In 1953, the United States began giving female names to hurricanes to make them easier to identify and remember. The National Hurricane Center adopted a 6-year list of designated names for these tropical cyclones. This list was to be recycled starting in year 7. However, if a storm was especially severe, its name would then be retired and replaced by another. Here is a list of the names retired in the 1950s: Carol and Hazel (1954); Connie, Diane, Ione, and Janet (1955); Audrey (1957).
Although the decade of the 1950s was relatively calm for hurricanes in Florida, this calm was to end in 1960 when a tropical wave was noted off the west coast of Africa on 29 August. By 1 September, it had strengthened to a category 1 hurricane as it traveled over the Atlantic. On 5 September, it dumped 10-15 inches of rain on Puerto Rico as a category 4, causing flooding in which 107 people drowned. It reached the Florida Keys on 9 September having, by that time, sustained winds of 138 mph with gusts as high as 178 mph. These winds created a storm surge of up to 13 feet. It crossed peninsular Florida on 11 September and continued north along the east coast of the U.S. as far as New England, still maintaining hurricane-force strength. Because of the extensive damage wreaked by Donna, this name was retired from the National Hurricane Centerís list. Another hurricane of note during the 1960s was Betsy in 1965. This storm followed an erratic path, making several loops before landfalling in Key Largo on 8 September as a category 3. Betsy then moved into the Gulf of Mexico and made a second landfall in Louisiana. The name was subsequently retired.

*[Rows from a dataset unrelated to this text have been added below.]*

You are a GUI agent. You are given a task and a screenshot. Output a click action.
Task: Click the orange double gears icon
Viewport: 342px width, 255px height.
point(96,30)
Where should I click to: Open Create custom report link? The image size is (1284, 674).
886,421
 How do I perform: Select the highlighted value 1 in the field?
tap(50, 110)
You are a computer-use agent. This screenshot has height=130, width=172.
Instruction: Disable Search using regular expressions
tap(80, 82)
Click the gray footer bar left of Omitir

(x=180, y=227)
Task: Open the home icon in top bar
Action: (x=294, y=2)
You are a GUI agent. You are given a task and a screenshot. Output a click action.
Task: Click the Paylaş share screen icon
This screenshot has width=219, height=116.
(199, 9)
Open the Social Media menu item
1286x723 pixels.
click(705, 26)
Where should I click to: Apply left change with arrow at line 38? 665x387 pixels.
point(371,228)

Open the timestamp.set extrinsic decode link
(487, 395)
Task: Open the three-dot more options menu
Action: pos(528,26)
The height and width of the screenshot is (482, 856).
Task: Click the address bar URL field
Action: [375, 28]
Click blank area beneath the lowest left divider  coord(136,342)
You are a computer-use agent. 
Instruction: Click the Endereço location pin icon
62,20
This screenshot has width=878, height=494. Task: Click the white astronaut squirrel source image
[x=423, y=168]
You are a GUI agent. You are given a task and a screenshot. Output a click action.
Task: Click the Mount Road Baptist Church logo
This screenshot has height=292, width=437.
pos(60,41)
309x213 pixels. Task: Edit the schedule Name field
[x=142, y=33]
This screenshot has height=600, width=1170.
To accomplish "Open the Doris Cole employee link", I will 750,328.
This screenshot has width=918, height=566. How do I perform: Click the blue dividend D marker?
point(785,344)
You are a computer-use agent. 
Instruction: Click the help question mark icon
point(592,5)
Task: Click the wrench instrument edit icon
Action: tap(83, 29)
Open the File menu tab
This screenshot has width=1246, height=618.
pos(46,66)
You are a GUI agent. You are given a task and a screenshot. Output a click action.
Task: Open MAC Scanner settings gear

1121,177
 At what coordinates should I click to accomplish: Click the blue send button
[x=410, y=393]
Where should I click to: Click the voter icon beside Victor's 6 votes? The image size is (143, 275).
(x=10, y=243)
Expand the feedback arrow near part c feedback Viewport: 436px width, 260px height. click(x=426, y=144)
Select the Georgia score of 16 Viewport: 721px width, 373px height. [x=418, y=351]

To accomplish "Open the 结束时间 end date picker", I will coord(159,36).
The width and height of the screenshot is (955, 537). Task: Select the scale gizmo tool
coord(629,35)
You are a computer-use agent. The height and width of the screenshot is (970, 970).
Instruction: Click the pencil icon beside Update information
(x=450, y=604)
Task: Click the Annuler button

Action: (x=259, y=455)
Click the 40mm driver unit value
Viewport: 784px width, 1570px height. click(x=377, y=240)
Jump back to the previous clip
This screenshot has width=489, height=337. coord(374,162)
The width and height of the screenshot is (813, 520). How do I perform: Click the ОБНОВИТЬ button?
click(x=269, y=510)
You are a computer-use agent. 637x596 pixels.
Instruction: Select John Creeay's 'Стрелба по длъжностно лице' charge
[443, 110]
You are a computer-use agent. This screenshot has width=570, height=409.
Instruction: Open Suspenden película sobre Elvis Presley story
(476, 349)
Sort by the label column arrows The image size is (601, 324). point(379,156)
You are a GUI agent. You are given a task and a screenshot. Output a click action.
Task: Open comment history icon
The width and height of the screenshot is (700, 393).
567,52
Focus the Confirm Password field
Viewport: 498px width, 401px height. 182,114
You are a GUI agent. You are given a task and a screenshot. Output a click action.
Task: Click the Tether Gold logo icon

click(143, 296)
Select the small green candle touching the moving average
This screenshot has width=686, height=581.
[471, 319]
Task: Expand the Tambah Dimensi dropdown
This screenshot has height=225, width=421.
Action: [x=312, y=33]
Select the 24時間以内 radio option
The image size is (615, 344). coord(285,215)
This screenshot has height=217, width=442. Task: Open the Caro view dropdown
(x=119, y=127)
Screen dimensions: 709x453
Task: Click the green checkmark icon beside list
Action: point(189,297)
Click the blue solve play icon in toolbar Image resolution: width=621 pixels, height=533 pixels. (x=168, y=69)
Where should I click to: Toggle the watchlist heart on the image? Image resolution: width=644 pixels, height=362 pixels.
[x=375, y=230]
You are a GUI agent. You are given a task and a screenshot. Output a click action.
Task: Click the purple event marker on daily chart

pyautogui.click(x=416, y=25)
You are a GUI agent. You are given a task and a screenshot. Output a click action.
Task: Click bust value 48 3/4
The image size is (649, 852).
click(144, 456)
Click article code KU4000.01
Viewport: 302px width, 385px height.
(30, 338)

After Betsy, Florida had a period of about 2 decades free of major hurricanes. Then, at the end of August 1985, a tropical storm formed over Cuba. It was called Elena. The storm moved into the Gulf of Mexico, becoming a major hurricane by 1 September. The collapse of steering currents caused it to turn toward the west coast of Florida. Although it never made landfall there, its winds and resulting storm surge caused extensive property damage. It was also responsible for the evacuation of over a million people and four deaths. Elena was then retired from the National Hurricane Centerís list of names. Although it did not impact Florida, it is worth a mention that the final memorable storm of the 1980s was category 4 hurricane Hugo, which struck the South Carolina coast in September 1989. A decade that began with a whisper, ended with a roar!